Aim of the exercise —
Pull out each line below that contains the word "Where". Case counts.

Data excerpts —

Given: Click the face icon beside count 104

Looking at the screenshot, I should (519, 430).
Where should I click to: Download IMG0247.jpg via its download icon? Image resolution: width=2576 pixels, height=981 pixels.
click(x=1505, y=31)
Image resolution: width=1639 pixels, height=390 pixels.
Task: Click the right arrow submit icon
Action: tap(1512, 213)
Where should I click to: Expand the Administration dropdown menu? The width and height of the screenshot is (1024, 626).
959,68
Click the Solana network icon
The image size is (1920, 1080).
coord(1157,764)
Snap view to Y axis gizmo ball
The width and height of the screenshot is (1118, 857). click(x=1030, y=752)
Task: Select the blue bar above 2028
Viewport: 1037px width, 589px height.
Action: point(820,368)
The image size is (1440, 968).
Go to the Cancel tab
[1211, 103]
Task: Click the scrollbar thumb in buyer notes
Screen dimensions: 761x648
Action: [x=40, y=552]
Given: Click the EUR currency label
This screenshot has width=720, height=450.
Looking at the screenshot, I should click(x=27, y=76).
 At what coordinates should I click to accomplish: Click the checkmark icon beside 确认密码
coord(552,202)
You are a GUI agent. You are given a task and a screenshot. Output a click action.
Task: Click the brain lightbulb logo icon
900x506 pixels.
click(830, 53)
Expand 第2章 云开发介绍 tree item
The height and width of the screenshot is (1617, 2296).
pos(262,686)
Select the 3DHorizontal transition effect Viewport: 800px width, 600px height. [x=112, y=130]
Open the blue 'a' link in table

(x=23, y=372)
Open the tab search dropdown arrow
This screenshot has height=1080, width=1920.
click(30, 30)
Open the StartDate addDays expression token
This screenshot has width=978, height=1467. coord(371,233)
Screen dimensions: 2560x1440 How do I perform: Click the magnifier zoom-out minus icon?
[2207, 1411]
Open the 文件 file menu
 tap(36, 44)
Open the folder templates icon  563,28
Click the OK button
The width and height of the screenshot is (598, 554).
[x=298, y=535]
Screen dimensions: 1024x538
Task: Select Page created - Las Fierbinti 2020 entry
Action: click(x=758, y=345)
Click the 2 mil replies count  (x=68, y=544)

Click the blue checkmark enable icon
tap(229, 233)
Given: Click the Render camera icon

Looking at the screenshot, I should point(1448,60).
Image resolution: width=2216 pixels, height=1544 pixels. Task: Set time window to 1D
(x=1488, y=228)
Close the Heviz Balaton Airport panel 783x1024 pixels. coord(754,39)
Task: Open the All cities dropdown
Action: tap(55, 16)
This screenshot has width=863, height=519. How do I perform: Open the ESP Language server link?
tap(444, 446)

Answer below —
Where should I click to: Download IMG0247.jpg via its download icon? Image resolution: width=2576 pixels, height=981 pixels.
Where should I click to: Expand the Administration dropdown menu? The width and height of the screenshot is (1024, 626).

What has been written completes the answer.